Optimal Scheduling of Parallel Tasks with Known Dependencies

Question

This is maybe a trivial question, but I am stuck with the problem.

Suppose we have a general graph:

$$G=(V,E)$$

Each edge represents a task, each vertex represents a data for the task (hence each task works with two vertices).

When two tasks with common vertex run in parallel, some computation time is lost because two tasks cannot use the same vertex at the same time (one have to wait).

I am thinking about the following approaches:

• Create a table of locks telling whether the vertex is free to use or locked. The run all tasks and each taks will wait until the required data are free (maybe setting priority of the waiting tasks to low would suffice).
• Pick maximum number of edges that have no common vertices (better way then greedy algorithm?) and then run all corresponding tasks without locking. Repeat until there are remaining edges.

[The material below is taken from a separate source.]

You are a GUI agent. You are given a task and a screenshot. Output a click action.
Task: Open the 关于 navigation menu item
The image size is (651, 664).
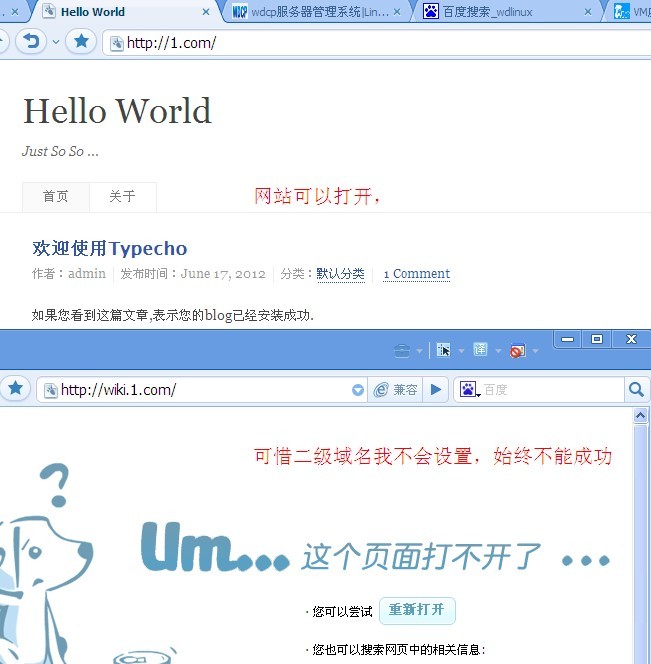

I am not sure which approach is more efficient. Any ideas/insights? I am totally new to parallel programming...

Answer 1

I work on similar problems, i.e. task-based parallelism, and use something similar to your first approach. This is usually referred to as "dynamic scheduling" or "data-dependent execution" vs. "static scheduling", i.e. your second approach.

The efficiency of this approach is highly dependent on how you implement your locks, and what the threads do if a task cannot be computed. I use atomic compare-and-swap operations to implement the locks, and fast task queues to find tasks that have free locks.

It is also worthwhile for each thread to look for tasks that require resources (vertices) that it has previously owned, as this can improve caching behaviour.